In Bindra v. Canada (MCI) Justice Southcott assessed the Officer’s decision to refuse the Applicant’s Humanitarian and Compassionate (H&C) application. The Applicant is an elderly citizen of India, who was in Canada on a supervisa and put forward an H&C application. The Applicant claimed that her son was her only immediate family in Canada who was able to care for her, coupled with the close bond and attachment she had formed with her grandchildren. In contrast, the Applicant faced isolation in India, with a lack of care and support, and adverse country conditions, should she be forced to return home.  On judicial review, Justice Southcott found that when it came to the analysis of the country condition evidence, the Officer solely focused on whether the Applicant was personally targeted in the past and had failed to establish that the Applicant would be targeted in the future. This is not a relevant test for an H&C application. Justice Southcott found the decision to be unreasonable as the Officer had failed to do a broader analysis of the Applicant’s hardship based on country conditions. The application for leave and judicial review was allowed.
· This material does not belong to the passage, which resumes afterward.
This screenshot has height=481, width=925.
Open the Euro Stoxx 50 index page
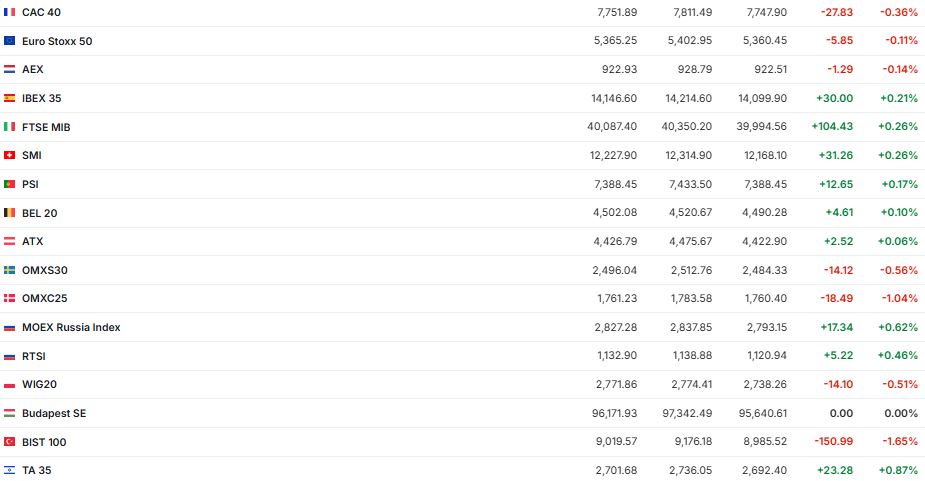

Gnanasekaran v. Canada (MCI) 2023 FC 79

In Gnanasekaran v. Canada (MCI) Justice Walker examined the Refugee Appeal Division’s (RAD) decision to refuse the Applicant’s appeal of his refused claim for asylum. The Applicant had initially claimed asylum based on his fear of the Indian authorities as a suspected LTTE supporter, despite himself having no connection to the political party. After the 2019 Easter bombing in Sri Lanka, while the Applicant was in Canada, Indian authorities visited the Applicant’s wife’s home in India and ordered her to hand over the Applicant to the authorities upon his return. The Applicant filed a refugee claim in June 2019, which was shortly after refused. Upon appeal, while the RAD allowed for new evidence to be submitted, the RAD refused the Applicant’s request for an oral hearing and dismissed the appeal. On judicial review, Justice Walker found that the RAD had provided the Applicant with no reason as to why no oral hearing could be held. The RAD had simply stated three legislative criteria in s.110(6) of the IRPA, and stated a peremptory conclusion. Justice Walker concluded that the RAD made a significant error in its omission of reasons for refusing to hold an oral hearing, and in doing so justified the Court’s intervention. The application for leave and judicial review was allowed.